In Situ

Bij de in-situtechniek wordt de verontreiniging in de bodem ter plaatse verwijderd. Bij deze techniek is soms een blijvende nazorg noodzakelijk. De techniek is dan gebaseerd op twee pijlers. De isolatie en de in-situverwijdering van polluenten.

1. Isoleren, beheersen en controleren (IBC)[bewerken]
De isolatie die wordt toegepast is afhankelijk van het type bodem.

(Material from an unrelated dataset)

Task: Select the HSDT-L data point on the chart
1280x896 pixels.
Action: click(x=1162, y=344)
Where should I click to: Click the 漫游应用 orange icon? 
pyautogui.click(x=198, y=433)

Civiel-technische isolatie. Hierbij worden tot drie afdichtingen toegepast: horizontale bovenafdichting (met folie of klei), verticale afdichting (stalen of betonnen damwanden), onderafdichting. Afsluitende bodemlagen (klei) kunnen soms als onderafdichting dienstdoen.
De geohydrologische beheersing/isolatie wordt alleen gebruikt bij goed doorlatende (zand)gronden. Het grondwater wordt onttrokken door middel van verticale filters, met een vacuümsysteem of deepwell bronpompen, soms in combinatie met infiltratie. Er ontstaat dan een grondwaterstroming in de richting van de onttrekkingsmiddelen, waardoor de grondwaterverontreiniging zich niet meer zal verspreiden. Het onttrokken grondwater wordt gezuiverd en geloosd op oppervlaktewater of riool, of eventueel weer in de bodem geïnfiltreerd.
Fysiochemische isolatie of immobilisatie (bodemadditieven inmengen (begroenen van terreinen, plantopname verminderen, uitloging door regen verminderen en afspoeling verminderen))
Controleren door het bemonsteren van peilbuizen en analyseren van grond- en grondwatermonsters.

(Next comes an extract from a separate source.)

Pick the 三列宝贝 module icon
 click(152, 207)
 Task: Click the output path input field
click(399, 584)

2. In-situsanering[bewerken]
Naast ontgraving bestaan er drie algemene in-situsaneringsmethoden:

Extractieve saneringstechnieken waarmee de verontreiniging uit de bodem gehaald wordt. Te denken valt hierbij aan grondwateronttrekking of bodemluchtextractie.
Biologische saneringstechnieken waarmee de natuurlijke afbraak wordt gestimuleerd. Dit kan bijvoorbeeld door het injecteren van extra voedingsstoffen. Soms verloopt de biologische afbraak van nature al zo goed dat alleen controle van het afbraakproces nodig is.
Chemische saneringstechnieken waarmee door injectie van chemicaliën de verontreiniging geoxideerd of gereduceerd wordt. Te denken valt bijvoorbeeld aan het injecteren van waterstofperoxide, permanganaat of ozon als oxidatiemiddel.
Daarnaast zijn er ook hulptechnieken die saneringen kunnen versnellen. Door de bodem te verwarmen worden veel verontreinigingen mobieler en kunnen ze sneller verwijderd worden. Opwarmen van de bodem kan onder meer door middel van elektriciteit (elektroreclamatie) of door middel van stoominjectie (stoom gestimuleerde extractie). Een andere hulptechniek is bijvoorbeeld het beter oplossen van verontreinigingen door injectie van oppervlakte-actieve stoffen (surfactants).